Travail à faire
Transcrivez fidèlement le passage du texte de la page qui s'ouvre sur les mots « Avec ses connexions » et se termine par « s’était pas concrétisée. ».

Avec ses connexions politiques nouvellement acquises, sir Harry s’était embarqué dans le scandale de la caisse noire dans lequel il est toujours accusé d’entente délictueuse et de détournement de fonds. En passant, la police devrait faire un tour à Floréal pour savoir si sir Harry peut comparaître en cour… En 1995, Navin Ramgoolam remplace sir Harry par Nash Mallam-Hasham, un professionnel de l’aérien. La question de séparer les deux fonctions, Chairman et Managing Director, s’était posée mais ne s’était pas concrétisée.

BUSINESSMAG. Quand intervient la séparation de pouvoirs ?

La séparation de postes entre Chairman et Managing Director s’est concrétisée en 2001 lorsque Nash Mallam-Hasham quitte le fauteuil. C’est alors qu’un autre nominé politique, en la personne de Vijay Poonoosamy, frère de Rama Poonoosamy, un ancien MMM, prend place comme CEO avec le retour de sir Harry comme Chairman. Ces deux derniers vont se chamailler avec en toile de fond une affaire d’occupation de bureau. Ce conflit atteint son apogée avec l’éclatement du scandale de la caisse noire.

Données sources
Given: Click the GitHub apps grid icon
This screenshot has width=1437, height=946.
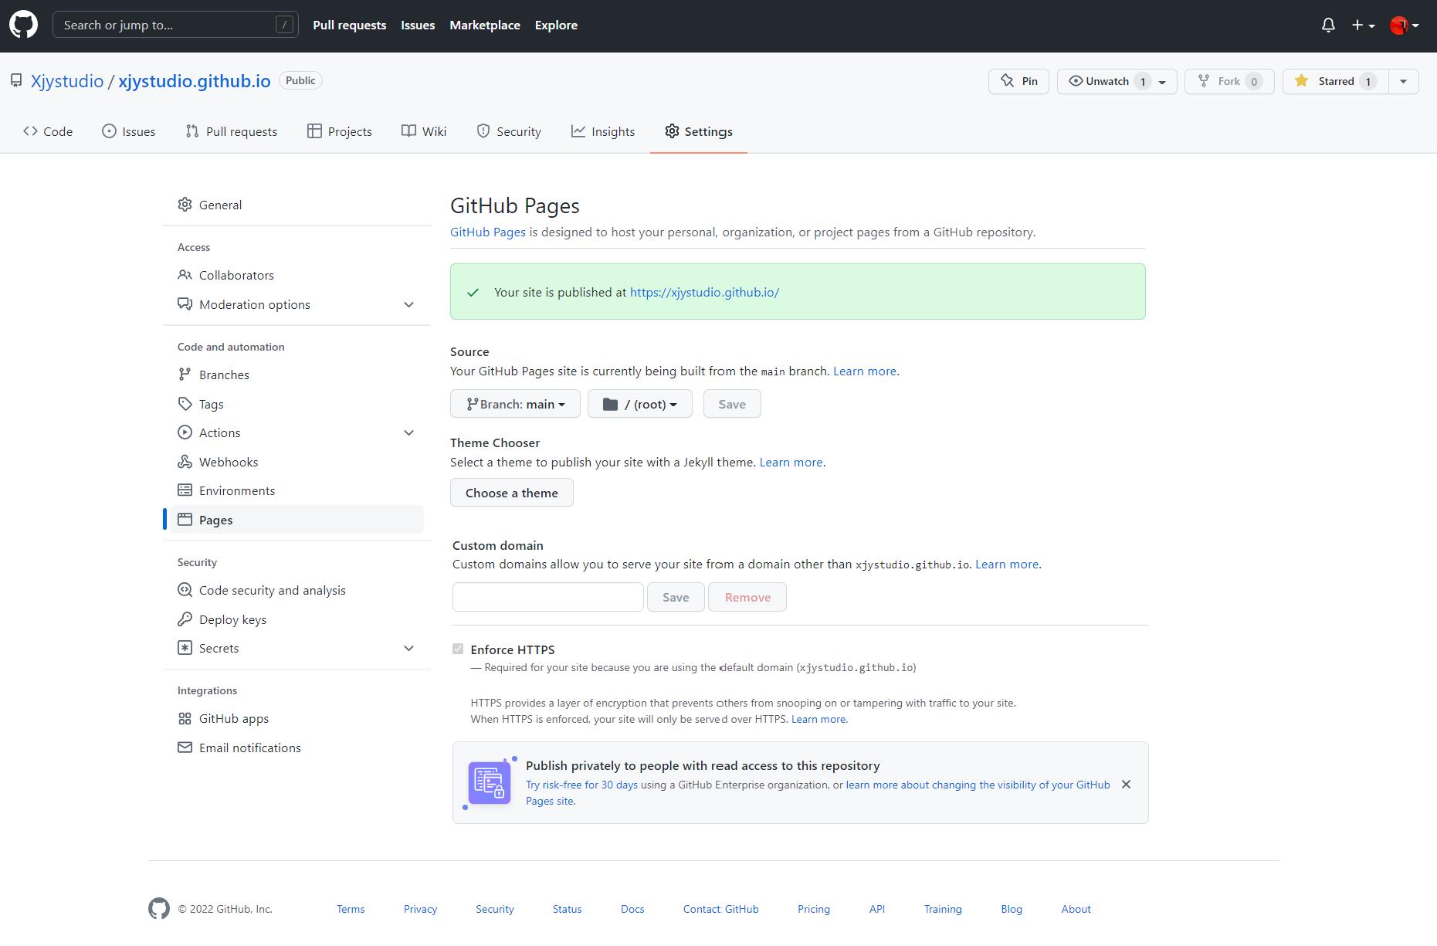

La solution
Avec ses connexions politiques nouvellement acquises, sir Harry s’était embarqué dans le scandale de la caisse noire dans lequel il est toujours accusé d’entente délictueuse et de détournement de fonds. En passant, la police devrait faire un tour à Floréal pour savoir si sir Harry peut comparaître en cour… En 1995, Navin Ramgoolam remplace sir Harry par Nash Mallam-Hasham, un professionnel de l’aérien. La question de séparer les deux fonctions, Chairman et Managing Director, s’était posée mais ne s’était pas concrétisée.